The recruitment processes used in this pilot were successful as patients were identified and recruited relatively simply and quickly. One limitation of our screening procedures was that one patient with cancer inadvertently entered the trial. This indicated a potential flaw with the search strategy, and a future large-scale trial should consider including a cancer question as part of the screening questionnaire given to patients, if the intention remains to exclude patients with cancer.

This study did not set out to establish whether there were components of acupuncture that had specific efficacy. Instead our design was a pragmatic one, where we are working towards an evaluation of the impact of the overall package of acupuncture care. A different research question could have been used to determine the relative contributions of components of the treatment. To do this, a 'placebo' or sham acupuncture control would be used, to control for the components of treatment that are not specific to acupuncture, such as time and attention. Sham approaches are not suitable within pragmatic trials, since they are artificial controls that do not model usual practice [27], making it difficult to meaningfully interpret their results [6]. Sham acupuncture approaches are generally problematic since there is evidence that they can produce a physiological effect that may be therapeutic [28, 29].

Although the main outcome measure used in this pilot is a validated scale, such self-report measures are subjective. Therefore for a large-scale trial it might be useful to consider including an objective outcome as a secondary measure [30]. Also, given that there is evidence to suggest that preference and belief might influence outcome [31, 32], it is recommended that a large-scale trial establishes preference and belief prior to randomisation, so that their potential influence on outcome can be explored in the analysis [31, 33].
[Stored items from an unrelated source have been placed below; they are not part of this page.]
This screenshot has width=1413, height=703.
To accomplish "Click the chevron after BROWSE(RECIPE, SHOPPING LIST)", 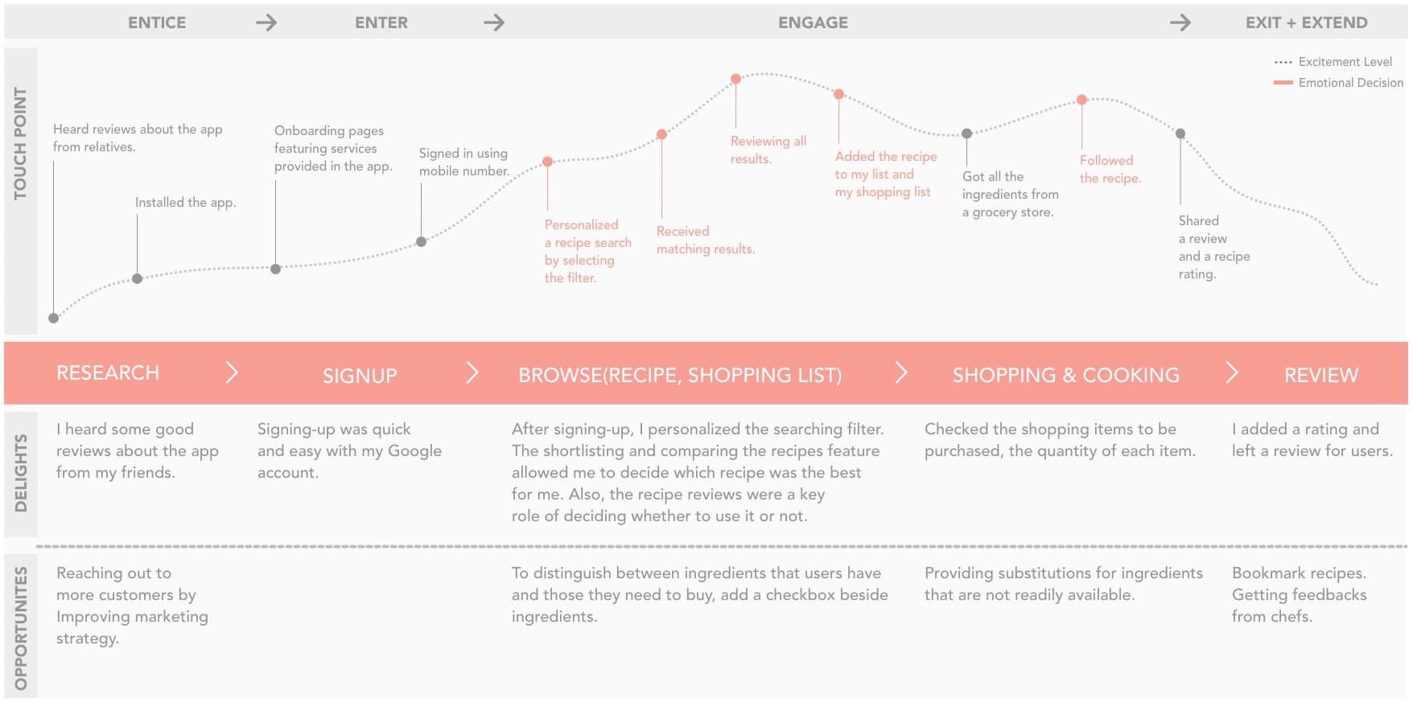I will (x=901, y=372).
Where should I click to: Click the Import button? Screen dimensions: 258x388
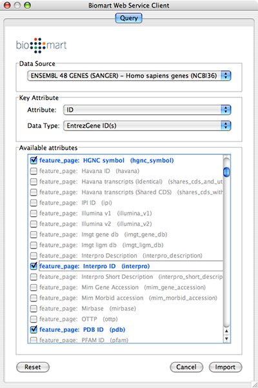(x=225, y=367)
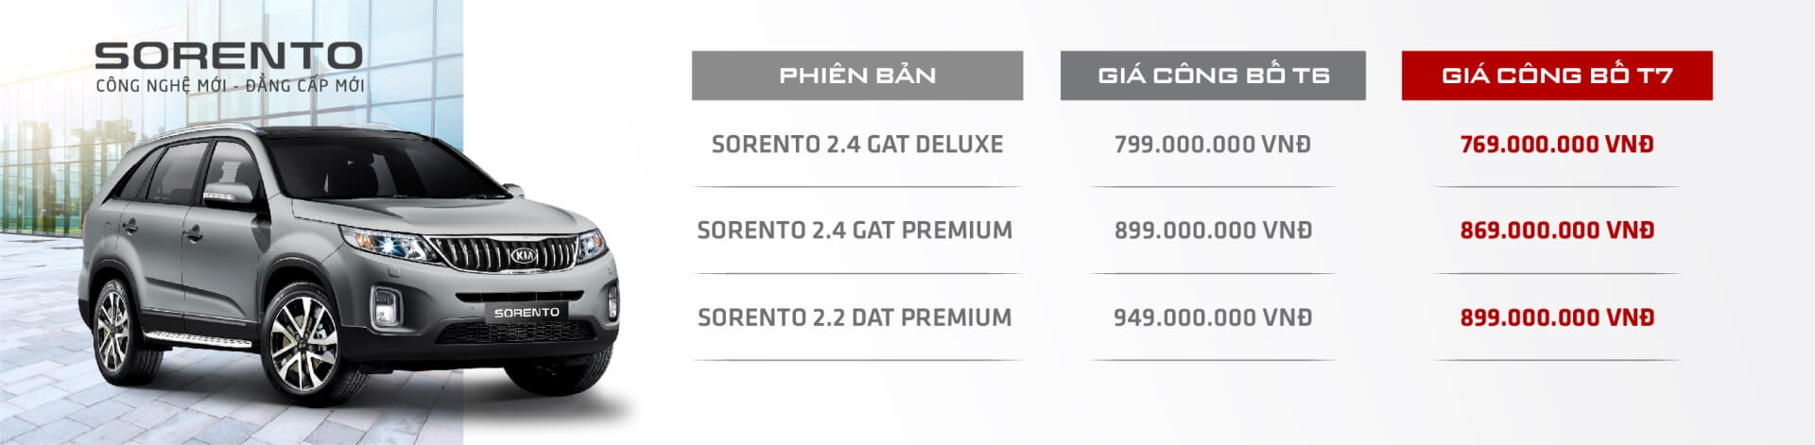Click the red 869.000.000 VNĐ price
The image size is (1815, 445).
(x=1556, y=231)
Overall, in terms of generalisability of the trial, the broad inclusion criteria for recruiting patients made it more likely that the patients in the trial were fairly representative of those typically presenting with chronic neck pain. The acupuncture treatment protocol was also fairly broad, though sufficiently standardised to assist replication. Acupuncturists found it sufficiently flexible to allow them to use an individualised approach, reflecting traditional acupuncture as it is usually practiced. The generalisability of acupuncture treatment was further improved by using more than one acupuncturist in the trial.

Conclusion

The results of this pilot have provided useful data on key features of a full-scale trial of acupuncture for chronic neck pain. A sample size has been calculated and a feasible recruitment strategy outlined.